Source extract:

Screening of foods

Impact of weak X-rays on the quality of organic foods

Stones, cherry pits or plastic particles are not wanted in foods. For this reason, X-rays are being increasingly used in food production to check the end products for foreign bodies. The Forschungsring für Biologisch-Dynamische Wirtschaftsweise ("Research Ring for Biodynamic Subsistence Strategy") is investigating whether the irradiation results in a change to or even deterioration in the quality of the products and to what extent the quality of organic foods for people is negatively affected by this technology. With the project the Research Ring wants to set the ball rolling so that the topic of X-ray detection is discussed more extensively in the organic food sector.

The radiation dose for each product that is normally used in practice is roughly equivalent to 10 to 100 dental x-rays (0.1 to 1 milligray). The level permitted by law for product testing is a dose of up to 500 milligray. If people were exposed to this dose, they would already suffer radiation damage. Foods are officially defined as substances, which explains the relatively high doses of radiation which are permitted in the detection of foreign bodies. X-rays are also used during the manufacture of organic and Demeter products, as irradiation is also permitted for measurement and testing purposes. The only procedure which is prohibited is the use of x-rays for conservation purposes, because in this case the radiation doses are significantly higher. Since there is a widespread belief in the field of organic farming and among consumers that foods carry life within them or are alive, methods used in the sphere of living organisms were therefore used in the studies on the effect of radiation.

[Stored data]
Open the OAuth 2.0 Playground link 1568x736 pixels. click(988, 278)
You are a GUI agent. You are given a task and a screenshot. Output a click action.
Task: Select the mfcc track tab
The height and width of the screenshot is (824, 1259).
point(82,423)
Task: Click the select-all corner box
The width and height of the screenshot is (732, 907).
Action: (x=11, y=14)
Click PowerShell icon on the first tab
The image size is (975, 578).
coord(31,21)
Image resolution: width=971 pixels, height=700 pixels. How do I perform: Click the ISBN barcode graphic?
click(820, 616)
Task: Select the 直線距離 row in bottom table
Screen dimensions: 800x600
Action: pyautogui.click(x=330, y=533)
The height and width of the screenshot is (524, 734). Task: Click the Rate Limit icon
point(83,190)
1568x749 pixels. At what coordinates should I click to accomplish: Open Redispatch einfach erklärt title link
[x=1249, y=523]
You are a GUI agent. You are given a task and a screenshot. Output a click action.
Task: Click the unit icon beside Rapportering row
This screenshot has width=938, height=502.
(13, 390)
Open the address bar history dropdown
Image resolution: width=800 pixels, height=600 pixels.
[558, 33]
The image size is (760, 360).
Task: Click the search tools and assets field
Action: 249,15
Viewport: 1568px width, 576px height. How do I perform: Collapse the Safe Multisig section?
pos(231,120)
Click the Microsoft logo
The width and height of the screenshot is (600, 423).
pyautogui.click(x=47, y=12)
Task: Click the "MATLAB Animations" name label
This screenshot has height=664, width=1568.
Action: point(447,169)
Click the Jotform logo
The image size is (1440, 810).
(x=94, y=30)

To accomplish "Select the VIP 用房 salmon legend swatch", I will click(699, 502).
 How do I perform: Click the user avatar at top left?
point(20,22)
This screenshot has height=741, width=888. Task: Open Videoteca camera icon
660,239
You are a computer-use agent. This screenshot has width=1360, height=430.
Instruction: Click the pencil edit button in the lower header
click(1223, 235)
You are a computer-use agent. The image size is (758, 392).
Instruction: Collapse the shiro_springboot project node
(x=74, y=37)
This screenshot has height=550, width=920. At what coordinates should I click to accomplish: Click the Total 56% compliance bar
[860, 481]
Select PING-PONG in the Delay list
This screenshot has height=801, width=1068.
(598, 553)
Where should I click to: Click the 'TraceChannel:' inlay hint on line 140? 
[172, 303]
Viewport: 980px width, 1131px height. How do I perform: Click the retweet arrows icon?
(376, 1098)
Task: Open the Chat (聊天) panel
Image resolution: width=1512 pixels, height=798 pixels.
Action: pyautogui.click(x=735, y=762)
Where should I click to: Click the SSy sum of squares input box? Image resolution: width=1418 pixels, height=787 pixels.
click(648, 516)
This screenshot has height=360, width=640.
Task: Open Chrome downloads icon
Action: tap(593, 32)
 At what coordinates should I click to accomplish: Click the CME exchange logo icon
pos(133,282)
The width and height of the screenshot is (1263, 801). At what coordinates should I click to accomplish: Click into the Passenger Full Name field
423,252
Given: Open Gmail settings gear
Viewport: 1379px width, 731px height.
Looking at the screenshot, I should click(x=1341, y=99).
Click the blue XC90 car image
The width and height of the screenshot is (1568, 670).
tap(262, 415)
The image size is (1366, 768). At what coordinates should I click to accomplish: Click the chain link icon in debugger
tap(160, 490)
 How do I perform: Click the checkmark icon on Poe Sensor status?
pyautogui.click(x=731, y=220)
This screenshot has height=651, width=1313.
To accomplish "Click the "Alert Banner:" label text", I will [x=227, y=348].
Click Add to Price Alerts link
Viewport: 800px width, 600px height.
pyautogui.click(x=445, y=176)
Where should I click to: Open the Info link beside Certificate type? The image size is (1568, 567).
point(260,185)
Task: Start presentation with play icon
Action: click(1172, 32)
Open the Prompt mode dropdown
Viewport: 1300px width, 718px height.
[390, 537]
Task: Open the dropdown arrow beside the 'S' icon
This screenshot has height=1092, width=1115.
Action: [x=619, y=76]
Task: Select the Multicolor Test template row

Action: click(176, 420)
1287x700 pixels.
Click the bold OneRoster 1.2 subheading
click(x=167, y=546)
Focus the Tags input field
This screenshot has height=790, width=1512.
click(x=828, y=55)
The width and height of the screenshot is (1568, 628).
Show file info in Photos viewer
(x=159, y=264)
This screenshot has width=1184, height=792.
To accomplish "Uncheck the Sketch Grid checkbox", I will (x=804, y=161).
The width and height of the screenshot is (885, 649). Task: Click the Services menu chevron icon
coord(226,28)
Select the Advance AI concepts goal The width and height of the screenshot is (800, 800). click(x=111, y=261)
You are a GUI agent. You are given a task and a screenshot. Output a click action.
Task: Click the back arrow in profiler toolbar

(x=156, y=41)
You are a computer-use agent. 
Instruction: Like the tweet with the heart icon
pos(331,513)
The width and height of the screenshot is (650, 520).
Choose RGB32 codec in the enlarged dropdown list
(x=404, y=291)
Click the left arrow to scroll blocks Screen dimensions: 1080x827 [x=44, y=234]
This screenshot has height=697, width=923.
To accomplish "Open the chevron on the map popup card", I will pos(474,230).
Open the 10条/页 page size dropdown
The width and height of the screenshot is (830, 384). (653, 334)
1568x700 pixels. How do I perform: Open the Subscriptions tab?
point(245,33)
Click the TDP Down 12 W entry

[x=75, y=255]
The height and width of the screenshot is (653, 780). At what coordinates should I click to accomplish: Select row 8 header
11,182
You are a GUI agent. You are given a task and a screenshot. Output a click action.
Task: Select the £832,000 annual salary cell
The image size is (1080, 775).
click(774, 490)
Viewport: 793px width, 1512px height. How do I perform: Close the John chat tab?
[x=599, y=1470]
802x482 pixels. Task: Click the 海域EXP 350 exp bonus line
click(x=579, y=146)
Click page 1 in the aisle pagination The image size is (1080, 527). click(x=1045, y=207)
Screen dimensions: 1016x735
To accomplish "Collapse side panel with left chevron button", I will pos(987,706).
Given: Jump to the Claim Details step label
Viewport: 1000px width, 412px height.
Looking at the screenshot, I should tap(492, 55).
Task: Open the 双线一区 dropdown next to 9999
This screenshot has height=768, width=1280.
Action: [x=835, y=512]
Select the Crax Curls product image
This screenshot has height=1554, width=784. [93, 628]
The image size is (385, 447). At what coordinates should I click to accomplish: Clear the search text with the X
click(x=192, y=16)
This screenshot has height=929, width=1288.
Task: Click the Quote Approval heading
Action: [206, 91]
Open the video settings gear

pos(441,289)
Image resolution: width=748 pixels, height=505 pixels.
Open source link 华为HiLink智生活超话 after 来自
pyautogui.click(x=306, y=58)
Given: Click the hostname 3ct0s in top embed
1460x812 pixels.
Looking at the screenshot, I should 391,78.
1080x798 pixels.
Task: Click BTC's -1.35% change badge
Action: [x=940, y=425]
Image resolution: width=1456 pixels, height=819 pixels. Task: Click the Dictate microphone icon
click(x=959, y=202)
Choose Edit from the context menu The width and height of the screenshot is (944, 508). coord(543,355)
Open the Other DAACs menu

Activity list:
A) List the unwanted foreign bodies named in the text on X-ray screening of foods.
B) Write the next part of the text on X-ray screening of organic foods, picking up after its final sentence.

Answers to the tasks:
A) Stones, cherry pits, plastic particles

B)
Since the Research Ring is breaking new scientific ground with this project, a wide range of tests have been used to determine the effect of the x-rays on food. The range of analyses ranged from the examination of seedlings with germination tests, through methods used in eco-toxicology research with algae and duckweed, to cell tests. With an official chemical analysis detection method for food irradiation, products were analysed with respect to changes with several non-living systems. The use of the wide variety of methods was intended to increase the likelihood of being able to detect any potential effects of the x-rays. One particular challenge is the measurement of the indirect effects on humans. This question was approached with a method which is still under development, namely a psychological test for food effects which emerged from a project that was also funded by the MAHLE FOUNDATION.

Most of the methods used were able to demonstrate effects on the foods resulting from treatment with weak X-rays. For example, the irradiation of plant seeds resulted, inter alia, in weight changes in seedlings. With a method that measures light from samples which is reflected back (fluorescence excitation spectroscopy), it was possible to detect differences between treated and untreated plant seeds of wheat, radishes, lettuce and beans. Even if the results so far confirm the effects of legally permitted doses of radiation which are normally used in practice on plants and foods, reliable statements about the effect on product quality are not yet possible. Some of the results have to be confirmed by repeating the tests. Nevertheless, the interest of organic producers and organic retailers in the results is already considerable. Two events for experts have already been held.  


Forschungsring e.V. ("Research Ring Association")

The Research Ring for Biodynamic Subsistence Strategy in Darmstadt is a non-profit institute that conducts research for Organic and Biodynamic Farming. The research ring is one of the pioneering organisations of Organic Agriculture in Germany. There is also close cooperation with the Demeter Registered Association. The main focal points of the research are soil fertility, food quality and specific questions of biodynamic farming.

Who else is involved in the project?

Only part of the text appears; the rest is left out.